::: GIVEN DATA :::
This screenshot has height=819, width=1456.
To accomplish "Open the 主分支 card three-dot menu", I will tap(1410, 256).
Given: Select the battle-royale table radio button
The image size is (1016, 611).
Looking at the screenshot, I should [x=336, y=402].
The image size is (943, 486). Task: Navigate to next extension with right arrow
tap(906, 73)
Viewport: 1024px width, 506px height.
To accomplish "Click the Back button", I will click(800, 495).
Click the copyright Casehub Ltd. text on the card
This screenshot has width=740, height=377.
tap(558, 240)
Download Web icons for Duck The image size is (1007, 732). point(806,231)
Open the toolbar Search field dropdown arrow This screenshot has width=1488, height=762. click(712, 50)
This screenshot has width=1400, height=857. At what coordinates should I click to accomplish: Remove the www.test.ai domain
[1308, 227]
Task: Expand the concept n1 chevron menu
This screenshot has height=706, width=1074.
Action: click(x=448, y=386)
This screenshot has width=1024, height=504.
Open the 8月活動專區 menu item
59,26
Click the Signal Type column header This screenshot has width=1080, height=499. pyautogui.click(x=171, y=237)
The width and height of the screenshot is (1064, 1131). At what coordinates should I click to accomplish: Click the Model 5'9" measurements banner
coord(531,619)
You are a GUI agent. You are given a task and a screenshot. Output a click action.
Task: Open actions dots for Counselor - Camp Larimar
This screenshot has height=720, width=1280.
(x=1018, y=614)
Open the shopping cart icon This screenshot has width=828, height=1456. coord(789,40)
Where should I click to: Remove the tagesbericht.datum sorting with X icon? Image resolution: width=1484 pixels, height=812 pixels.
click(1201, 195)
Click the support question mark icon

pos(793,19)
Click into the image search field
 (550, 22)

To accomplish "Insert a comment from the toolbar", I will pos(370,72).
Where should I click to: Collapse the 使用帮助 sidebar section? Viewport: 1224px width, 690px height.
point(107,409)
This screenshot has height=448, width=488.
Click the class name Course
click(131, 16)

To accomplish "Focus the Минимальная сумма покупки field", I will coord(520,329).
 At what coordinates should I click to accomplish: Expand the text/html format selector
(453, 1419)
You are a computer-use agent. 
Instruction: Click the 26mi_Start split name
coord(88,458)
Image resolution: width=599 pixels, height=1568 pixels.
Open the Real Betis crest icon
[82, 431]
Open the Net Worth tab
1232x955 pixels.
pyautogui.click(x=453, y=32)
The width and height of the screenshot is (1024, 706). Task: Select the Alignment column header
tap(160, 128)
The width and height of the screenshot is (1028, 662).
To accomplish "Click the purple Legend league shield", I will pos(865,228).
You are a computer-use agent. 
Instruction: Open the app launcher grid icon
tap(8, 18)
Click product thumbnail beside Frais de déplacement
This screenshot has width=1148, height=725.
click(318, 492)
:::
Using the entries above, print each one again without any alteration.

This screenshot has height=819, width=1456.
To accomplish "Open the 主分支 card three-dot menu", I will tap(1410, 256).
Given: Select the battle-royale table radio button
The image size is (1016, 611).
Looking at the screenshot, I should [x=336, y=402].
The image size is (943, 486). Task: Navigate to next extension with right arrow
tap(906, 73)
Viewport: 1024px width, 506px height.
To accomplish "Click the Back button", I will click(800, 495).
Click the copyright Casehub Ltd. text on the card
This screenshot has width=740, height=377.
tap(558, 240)
Download Web icons for Duck The image size is (1007, 732). point(806,231)
Open the toolbar Search field dropdown arrow This screenshot has width=1488, height=762. click(712, 50)
This screenshot has width=1400, height=857. At what coordinates should I click to accomplish: Remove the www.test.ai domain
[1308, 227]
Task: Expand the concept n1 chevron menu
This screenshot has height=706, width=1074.
Action: click(x=448, y=386)
This screenshot has width=1024, height=504.
Open the 8月活動專區 menu item
59,26
Click the Signal Type column header This screenshot has width=1080, height=499. pyautogui.click(x=171, y=237)
The width and height of the screenshot is (1064, 1131). At what coordinates should I click to accomplish: Click the Model 5'9" measurements banner
coord(531,619)
You are a GUI agent. You are given a task and a screenshot. Output a click action.
Task: Open actions dots for Counselor - Camp Larimar
This screenshot has height=720, width=1280.
(x=1018, y=614)
Open the shopping cart icon This screenshot has width=828, height=1456. coord(789,40)
Where should I click to: Remove the tagesbericht.datum sorting with X icon? Image resolution: width=1484 pixels, height=812 pixels.
click(1201, 195)
Click the support question mark icon

pos(793,19)
Click into the image search field
 (550, 22)

To accomplish "Insert a comment from the toolbar", I will pos(370,72).
Where should I click to: Collapse the 使用帮助 sidebar section? Viewport: 1224px width, 690px height.
point(107,409)
This screenshot has height=448, width=488.
Click the class name Course
click(131, 16)

To accomplish "Focus the Минимальная сумма покупки field", I will coord(520,329).
 At what coordinates should I click to accomplish: Expand the text/html format selector
(453, 1419)
You are a computer-use agent. 
Instruction: Click the 26mi_Start split name
coord(88,458)
Image resolution: width=599 pixels, height=1568 pixels.
Open the Real Betis crest icon
[82, 431]
Open the Net Worth tab
1232x955 pixels.
pyautogui.click(x=453, y=32)
The width and height of the screenshot is (1024, 706). Task: Select the Alignment column header
tap(160, 128)
The width and height of the screenshot is (1028, 662).
To accomplish "Click the purple Legend league shield", I will pos(865,228).
You are a computer-use agent. 
Instruction: Open the app launcher grid icon
tap(8, 18)
Click product thumbnail beside Frais de déplacement
This screenshot has width=1148, height=725.
click(318, 492)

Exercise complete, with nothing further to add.